### TEXT

[Start of Attachment]

Plastic’s Potential Toll

Despite the dramatic increased exposure to microplastics and nanoplastics, no specific disease or health issue has been causally related to their presence in our bodies. The risks scientists are investigating are wide-ranging, including chronic low-grade inflammation increasing the risk for many of our chronic diseases.

Here are a few examples:

In the heart, lodged particles may compromise our microcirculation, increasing stroke and heart attack risk.

In the brain, microplastics and the body’s inflammatory response to them might interfere with nerve cell function and increase the risk for neurodegenerative diseases like dementia or Parkinson’s disease.

It has even been speculated that microplastics in testicles may be one of the reasons contributing to slow sperm count and that the exposure of the fetal brain may increase the risk autism in the offspring.

Despite the ominous findings, scientists are careful not to jump to conclusions. Unlike a toxin with a clear dose–response curve, microplastics are enormously varied in size, shape, and chemistry. One person’s “plastic load” may behave very differently from another’s.

Some scientists are also considering how microplastics might affect the gut microbiome. Particles could physically disrupt the intestinal lining or act as carriers for harmful chemicals that change the microbial ecosystem. Animal studies suggest links to metabolic changes, immune activation, and even “plasticosis”, a scarring disease first described in seabirds.

Not Just a Human Problem

The microplastics inside us start their journey far beyond our kitchens. Sewage sludge used as fertilizer can deposit trillions of plastic particles onto farmland each year. Ubiquitous plastic packaging, synthetic clothing, tire dust, and industrial waste all contribute. Even “biodegradable” plastics can persist for years, breaking into smaller pieces rather than disappearing.

Searching for Solutions

Around the world, researchers are testing creative ways to fight microplastic pollution.

[End of Attachment]

[Stored items]
[Start of Attachment]

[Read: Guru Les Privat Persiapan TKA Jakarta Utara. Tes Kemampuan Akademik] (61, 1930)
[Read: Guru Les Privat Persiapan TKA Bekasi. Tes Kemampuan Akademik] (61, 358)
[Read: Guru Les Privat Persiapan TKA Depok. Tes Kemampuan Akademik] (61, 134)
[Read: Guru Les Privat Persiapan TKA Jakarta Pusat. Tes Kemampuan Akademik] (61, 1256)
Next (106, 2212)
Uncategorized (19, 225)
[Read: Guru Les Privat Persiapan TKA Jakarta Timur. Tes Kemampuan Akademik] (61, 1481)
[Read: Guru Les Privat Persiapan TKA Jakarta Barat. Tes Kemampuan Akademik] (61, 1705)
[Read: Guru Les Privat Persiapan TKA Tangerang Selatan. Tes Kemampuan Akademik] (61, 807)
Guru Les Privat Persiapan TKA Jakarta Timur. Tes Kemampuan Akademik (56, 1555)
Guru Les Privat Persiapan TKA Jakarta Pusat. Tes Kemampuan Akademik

[End of Attachment]

### WORK INSTRUCTIONS
(1) Which sources of microplastics does the microplastics text name as contributing to pollution? List all of them.
(2) Extract the stretch of the microplastics text from "Despite the ominous" through "differently from another’s.".
(3) Answer these questions from the microplastics text:
(a) In what animals was "plasticosis" first described?
(b) Which two neurodegenerative diseases does the text name in connection with the brain?
(c) What do "biodegradable" plastics do instead of disappearing?

### EXERCISE RESULTS
(1)
- Sewage sludge used as fertilizer
- Plastic packaging
- Synthetic clothing
- Tire dust
- Industrial waste

(2)
Despite the ominous findings, scientists are careful not to jump to conclusions. Unlike a toxin with a clear dose–response curve, microplastics are enormously varied in size, shape, and chemistry. One person’s “plastic load” may behave very differently from another’s.

(3)
(a) Seabirds
(b) Dementia and Parkinson's disease
(c) They break into smaller pieces.